Exercise:
Each record must be output exactly and in full.

╭─ Data for review

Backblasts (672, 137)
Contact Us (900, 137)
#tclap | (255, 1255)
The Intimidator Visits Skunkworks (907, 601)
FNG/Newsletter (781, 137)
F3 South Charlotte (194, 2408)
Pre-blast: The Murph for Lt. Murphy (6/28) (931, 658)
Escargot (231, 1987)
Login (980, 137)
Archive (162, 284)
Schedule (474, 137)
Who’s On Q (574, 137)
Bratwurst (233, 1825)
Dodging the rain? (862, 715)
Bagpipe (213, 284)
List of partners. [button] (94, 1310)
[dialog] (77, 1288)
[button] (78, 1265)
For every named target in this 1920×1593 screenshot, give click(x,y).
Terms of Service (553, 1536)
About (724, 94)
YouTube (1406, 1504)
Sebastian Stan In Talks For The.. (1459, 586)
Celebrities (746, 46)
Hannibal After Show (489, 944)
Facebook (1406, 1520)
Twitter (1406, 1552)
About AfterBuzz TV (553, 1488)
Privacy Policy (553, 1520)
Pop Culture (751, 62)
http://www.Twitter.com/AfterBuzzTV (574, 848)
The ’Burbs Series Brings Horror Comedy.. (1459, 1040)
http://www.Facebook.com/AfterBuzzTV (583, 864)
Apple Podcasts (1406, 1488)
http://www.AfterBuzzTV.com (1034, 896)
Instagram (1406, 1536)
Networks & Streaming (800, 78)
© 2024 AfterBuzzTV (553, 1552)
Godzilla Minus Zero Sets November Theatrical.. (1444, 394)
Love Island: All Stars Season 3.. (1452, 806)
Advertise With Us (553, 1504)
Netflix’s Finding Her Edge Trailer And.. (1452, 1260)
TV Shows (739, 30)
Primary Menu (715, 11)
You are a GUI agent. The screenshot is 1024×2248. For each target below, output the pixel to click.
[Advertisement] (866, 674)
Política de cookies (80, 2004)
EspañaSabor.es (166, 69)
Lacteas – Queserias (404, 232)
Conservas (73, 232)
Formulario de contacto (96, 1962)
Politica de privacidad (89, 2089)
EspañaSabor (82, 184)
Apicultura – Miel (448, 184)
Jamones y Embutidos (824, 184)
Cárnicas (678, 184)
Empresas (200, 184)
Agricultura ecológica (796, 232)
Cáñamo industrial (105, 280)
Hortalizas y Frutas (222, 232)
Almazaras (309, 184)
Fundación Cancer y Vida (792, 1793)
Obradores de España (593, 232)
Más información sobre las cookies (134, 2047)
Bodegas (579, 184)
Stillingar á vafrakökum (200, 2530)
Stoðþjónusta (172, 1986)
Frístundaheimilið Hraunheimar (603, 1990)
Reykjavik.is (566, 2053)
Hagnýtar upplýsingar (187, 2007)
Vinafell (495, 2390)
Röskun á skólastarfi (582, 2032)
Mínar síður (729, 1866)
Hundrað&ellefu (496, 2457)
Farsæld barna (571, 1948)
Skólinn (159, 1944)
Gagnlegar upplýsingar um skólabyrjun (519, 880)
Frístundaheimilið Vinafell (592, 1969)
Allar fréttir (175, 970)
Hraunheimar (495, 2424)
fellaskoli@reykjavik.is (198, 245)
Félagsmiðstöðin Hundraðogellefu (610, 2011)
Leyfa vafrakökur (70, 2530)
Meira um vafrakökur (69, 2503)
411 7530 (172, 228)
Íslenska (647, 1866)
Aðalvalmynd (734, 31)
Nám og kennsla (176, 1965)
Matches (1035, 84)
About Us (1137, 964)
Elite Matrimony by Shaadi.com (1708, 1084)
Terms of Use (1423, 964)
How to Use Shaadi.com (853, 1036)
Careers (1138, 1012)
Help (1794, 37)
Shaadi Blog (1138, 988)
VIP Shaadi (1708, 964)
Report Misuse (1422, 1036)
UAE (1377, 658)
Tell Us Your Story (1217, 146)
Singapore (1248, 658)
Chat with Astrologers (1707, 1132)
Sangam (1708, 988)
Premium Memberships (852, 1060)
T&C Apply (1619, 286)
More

╰─

Output for this exercise:
Backblasts (672, 137)
Contact Us (900, 137)
#tclap | (255, 1255)
The Intimidator Visits Skunkworks (907, 601)
FNG/Newsletter (781, 137)
F3 South Charlotte (194, 2408)
Pre-blast: The Murph for Lt. Murphy (6/28) (931, 658)
Escargot (231, 1987)
Login (980, 137)
Archive (162, 284)
Schedule (474, 137)
Who’s On Q (574, 137)
Bratwurst (233, 1825)
Dodging the rain? (862, 715)
Bagpipe (213, 284)
List of partners. [button] (94, 1310)
[dialog] (77, 1288)
[button] (78, 1265)
For every named target in this 1920×1593 screenshot, give click(x,y).
Terms of Service (553, 1536)
About (724, 94)
YouTube (1406, 1504)
Sebastian Stan In Talks For The.. (1459, 586)
Celebrities (746, 46)
Hannibal After Show (489, 944)
Facebook (1406, 1520)
Twitter (1406, 1552)
About AfterBuzz TV (553, 1488)
Privacy Policy (553, 1520)
Pop Culture (751, 62)
http://www.Twitter.com/AfterBuzzTV (574, 848)
The ’Burbs Series Brings Horror Comedy.. (1459, 1040)
http://www.Facebook.com/AfterBuzzTV (583, 864)
Apple Podcasts (1406, 1488)
http://www.AfterBuzzTV.com (1034, 896)
Instagram (1406, 1536)
Networks & Streaming (800, 78)
© 2024 AfterBuzzTV (553, 1552)
Godzilla Minus Zero Sets November Theatrical.. (1444, 394)
Love Island: All Stars Season 3.. (1452, 806)
Advertise With Us (553, 1504)
Netflix’s Finding Her Edge Trailer And.. (1452, 1260)
TV Shows (739, 30)
Primary Menu (715, 11)
You are a GUI agent. The screenshot is 1024×2248. For each target below, output the pixel to click.
[Advertisement] (866, 674)
Política de cookies (80, 2004)
EspañaSabor.es (166, 69)
Lacteas – Queserias (404, 232)
Conservas (73, 232)
Formulario de contacto (96, 1962)
Politica de privacidad (89, 2089)
EspañaSabor (82, 184)
Apicultura – Miel (448, 184)
Jamones y Embutidos (824, 184)
Cárnicas (678, 184)
Empresas (200, 184)
Agricultura ecológica (796, 232)
Cáñamo industrial (105, 280)
Hortalizas y Frutas (222, 232)
Almazaras (309, 184)
Fundación Cancer y Vida (792, 1793)
Obradores de España (593, 232)
Más información sobre las cookies (134, 2047)
Bodegas (579, 184)
Stillingar á vafrakökum (200, 2530)
Stoðþjónusta (172, 1986)
Frístundaheimilið Hraunheimar (603, 1990)
Reykjavik.is (566, 2053)
Hagnýtar upplýsingar (187, 2007)
Vinafell (495, 2390)
Röskun á skólastarfi (582, 2032)
Mínar síður (729, 1866)
Hundrað&ellefu (496, 2457)
Farsæld barna (571, 1948)
Skólinn (159, 1944)
Gagnlegar upplýsingar um skólabyrjun (519, 880)
Frístundaheimilið Vinafell (592, 1969)
Allar fréttir (175, 970)
Hraunheimar (495, 2424)
fellaskoli@reykjavik.is (198, 245)
Félagsmiðstöðin Hundraðogellefu (610, 2011)
Leyfa vafrakökur (70, 2530)
Meira um vafrakökur (69, 2503)
411 7530 (172, 228)
Íslenska (647, 1866)
Aðalvalmynd (734, 31)
Nám og kennsla (176, 1965)
Matches (1035, 84)
About Us (1137, 964)
Elite Matrimony by Shaadi.com (1708, 1084)
Terms of Use (1423, 964)
How to Use Shaadi.com (853, 1036)
Careers (1138, 1012)
Help (1794, 37)
Shaadi Blog (1138, 988)
VIP Shaadi (1708, 964)
Report Misuse (1422, 1036)
UAE (1377, 658)
Tell Us Your Story (1217, 146)
Singapore (1248, 658)
Chat with Astrologers (1707, 1132)
Sangam (1708, 988)
Premium Memberships (852, 1060)
T&C Apply (1619, 286)
More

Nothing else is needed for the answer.